** Opening Provided records block **
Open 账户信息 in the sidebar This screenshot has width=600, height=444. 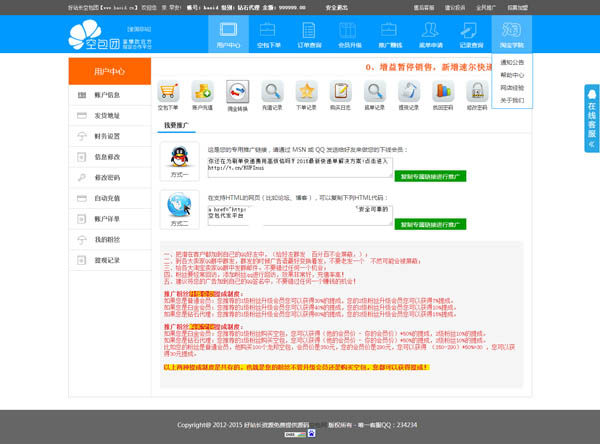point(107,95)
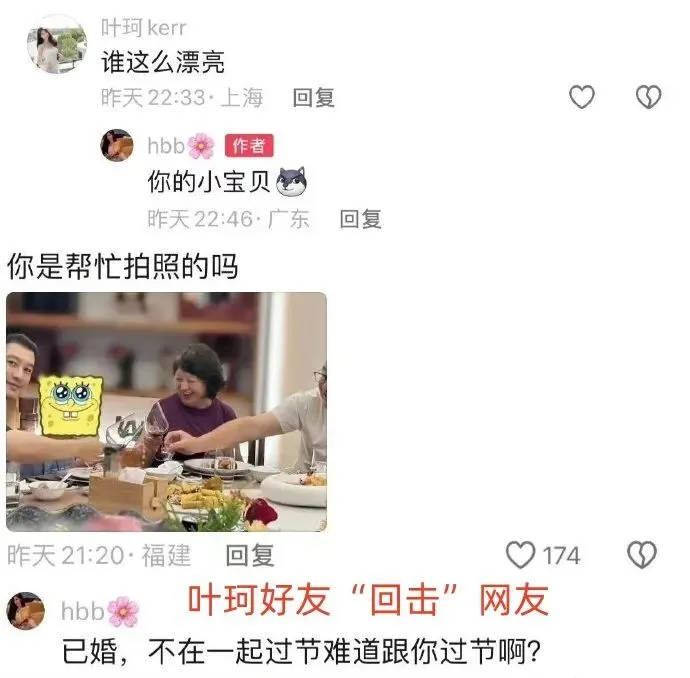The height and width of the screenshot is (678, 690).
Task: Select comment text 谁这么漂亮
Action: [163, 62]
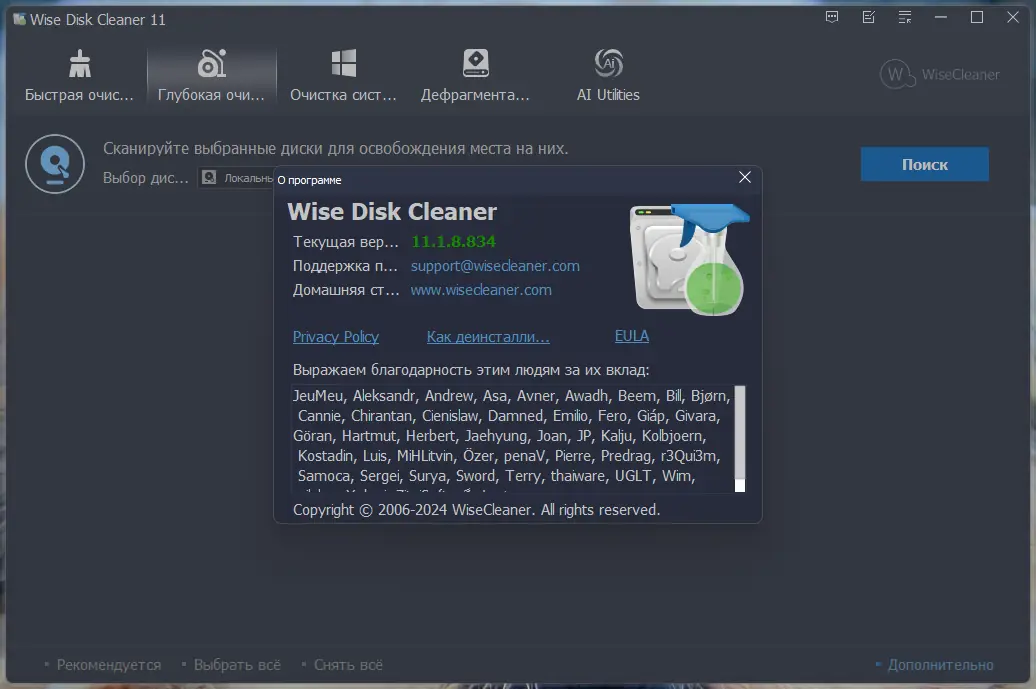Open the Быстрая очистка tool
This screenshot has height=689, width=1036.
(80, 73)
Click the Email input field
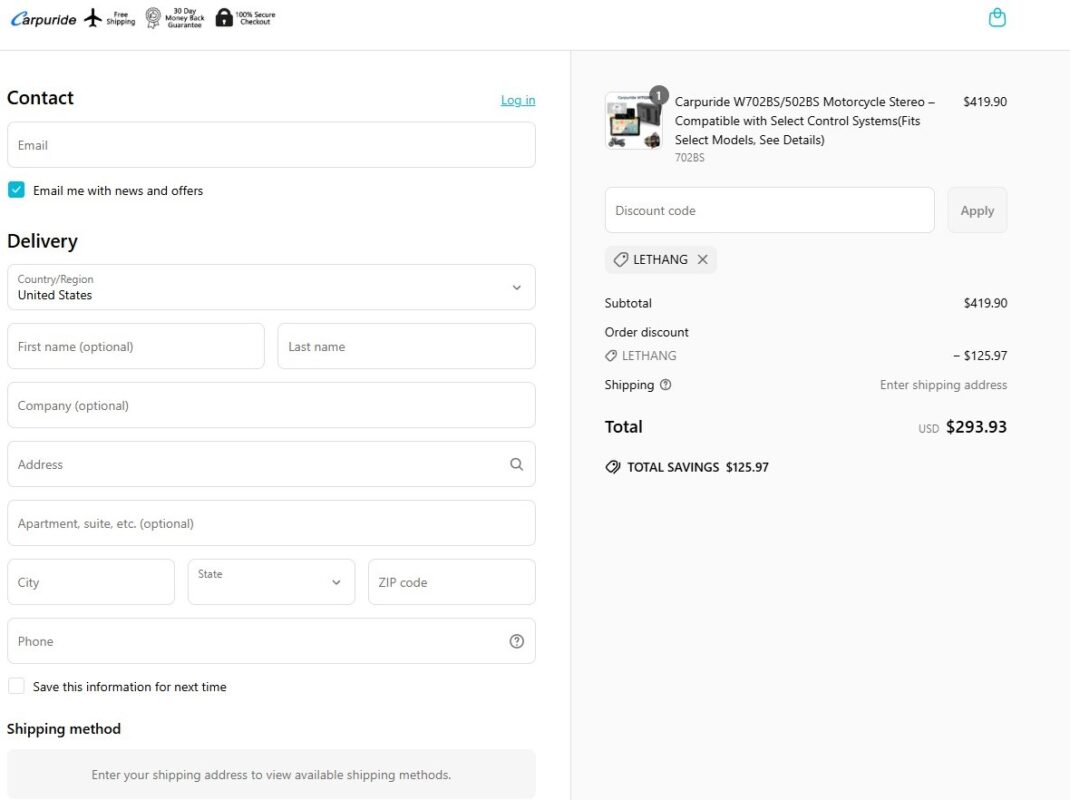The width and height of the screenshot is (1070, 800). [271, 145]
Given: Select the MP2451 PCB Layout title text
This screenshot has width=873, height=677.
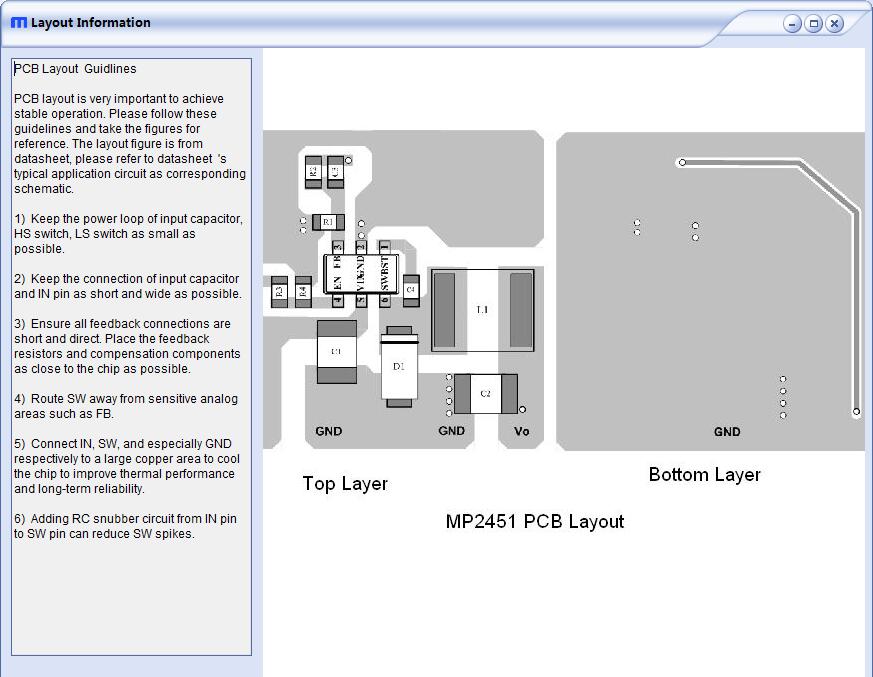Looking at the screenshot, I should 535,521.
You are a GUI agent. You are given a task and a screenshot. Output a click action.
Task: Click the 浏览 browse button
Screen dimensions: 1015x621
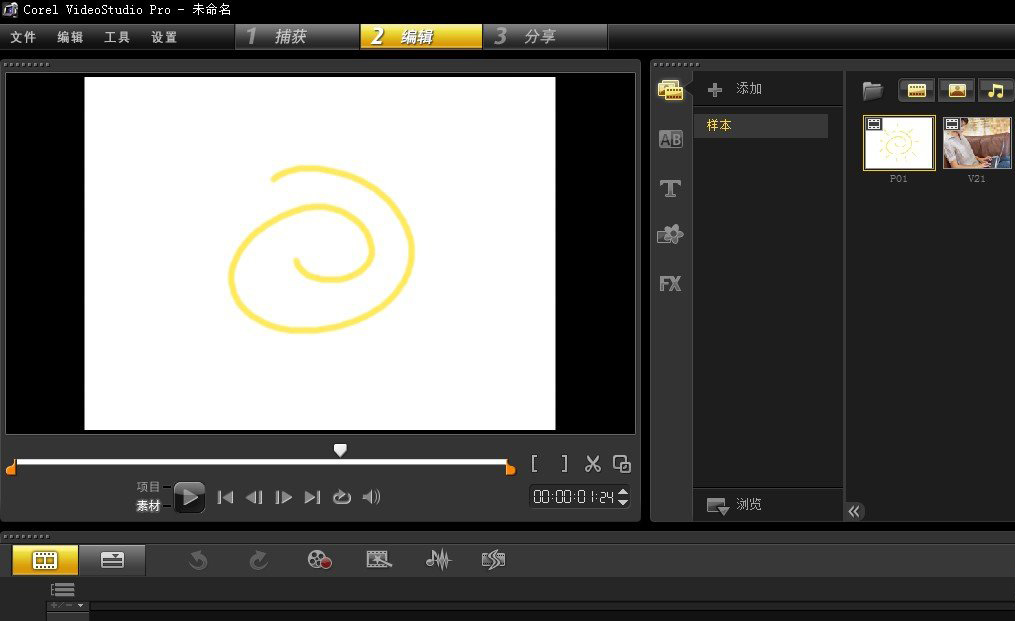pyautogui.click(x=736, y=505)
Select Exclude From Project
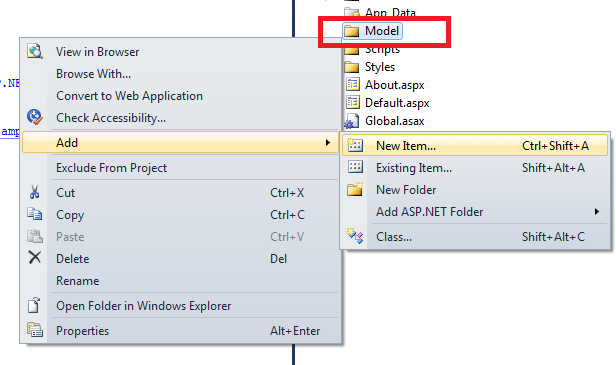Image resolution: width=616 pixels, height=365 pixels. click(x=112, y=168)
** Closing Provided records block **
** Opening Provided records block **
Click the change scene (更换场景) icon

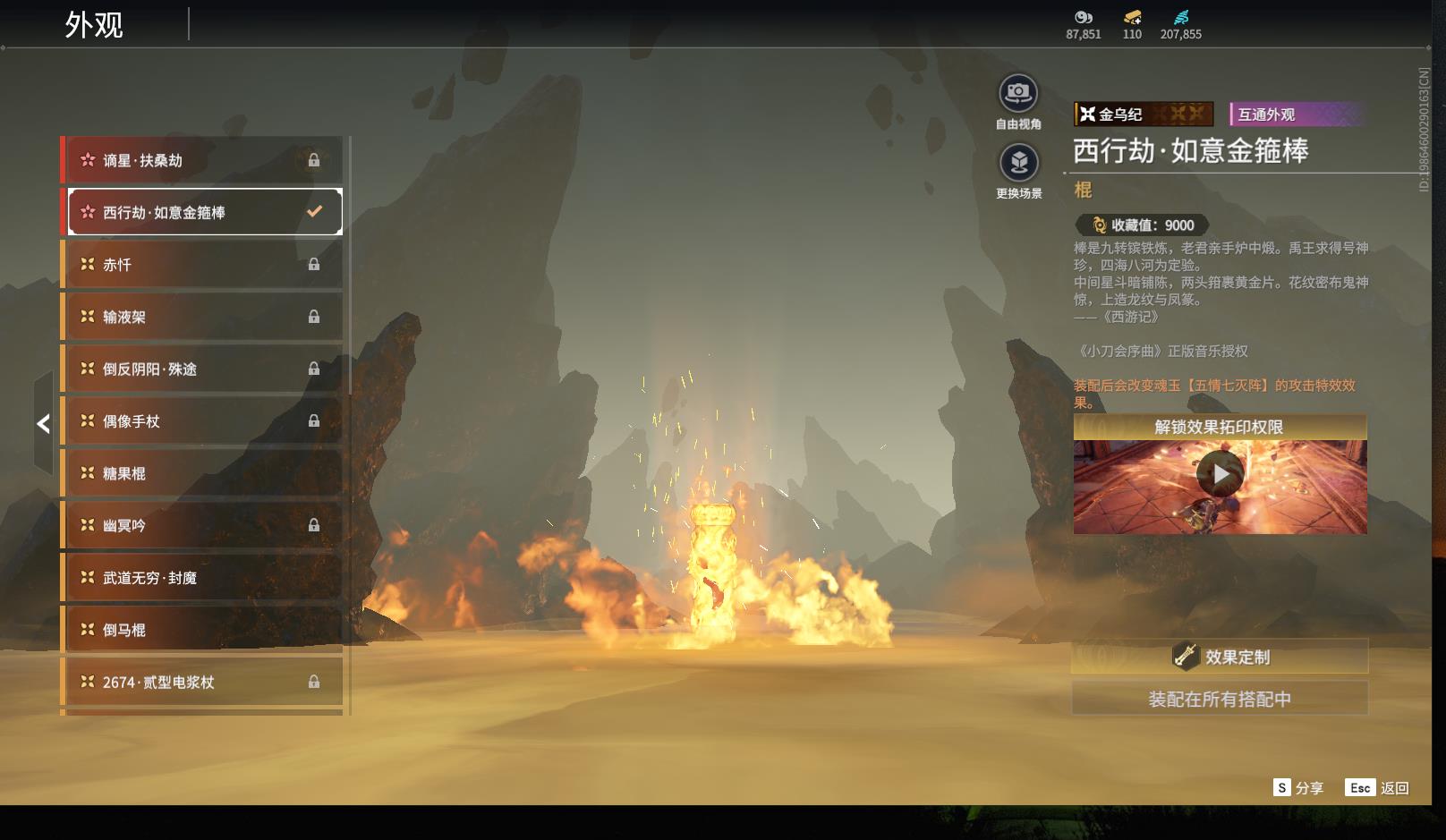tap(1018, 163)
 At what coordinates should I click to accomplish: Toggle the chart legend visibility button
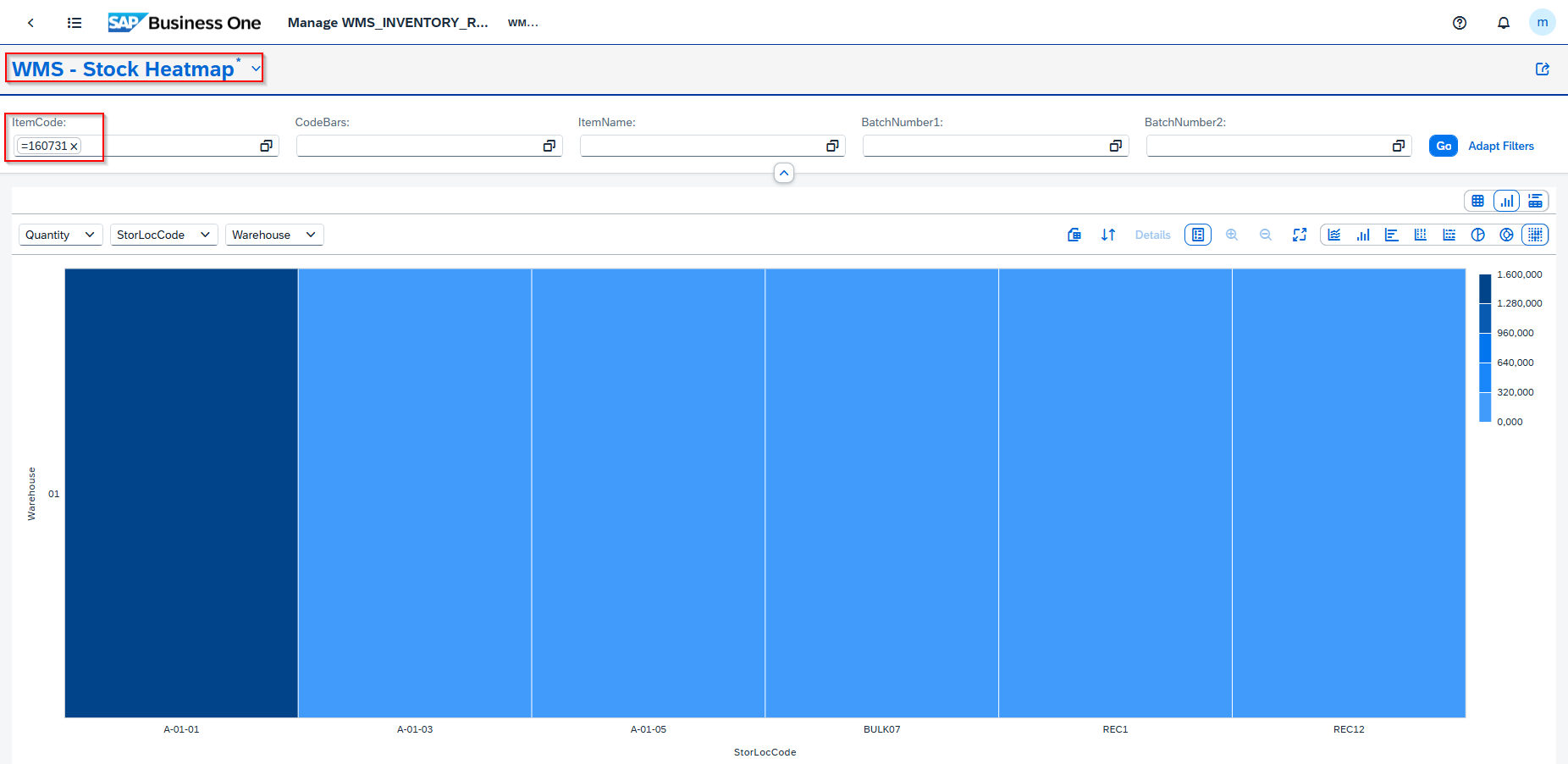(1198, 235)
** Closing Provided records block **
** Opening Provided records block **
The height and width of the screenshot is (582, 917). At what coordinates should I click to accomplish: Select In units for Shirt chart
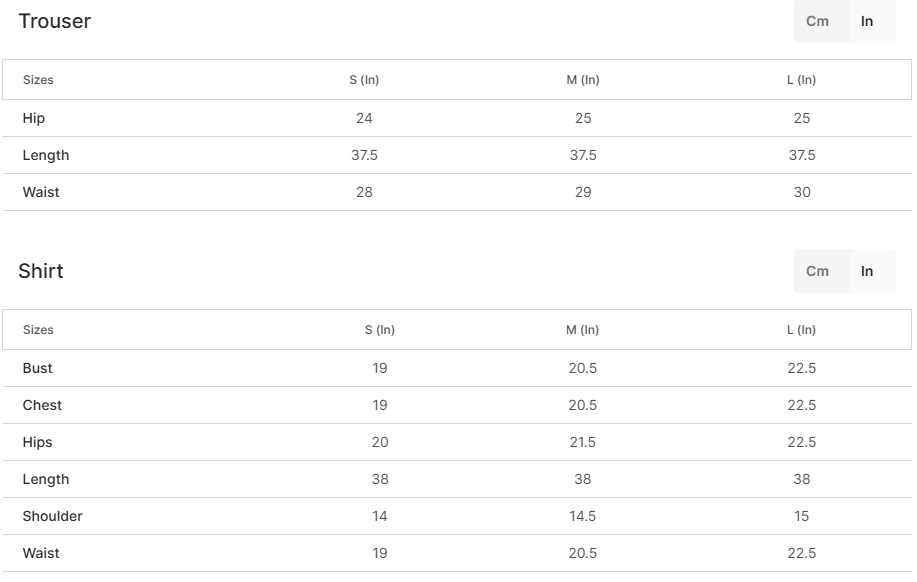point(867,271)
** Closing Provided records block **
» **Instructions for the task**:
Reproduce, word for word, only the lines in the records above from the line with "Click the Email input field" through the line with "You are a GUI", including both ends; omit the pictures.

» **Answer section**:
Click the Email input field
The width and height of the screenshot is (1070, 800). [271, 145]
Given: Select the MP2451 PCB Layout title text
This screenshot has width=873, height=677.
Looking at the screenshot, I should 535,521.
You are a GUI agent. You are given a task and a screenshot. Output a click action.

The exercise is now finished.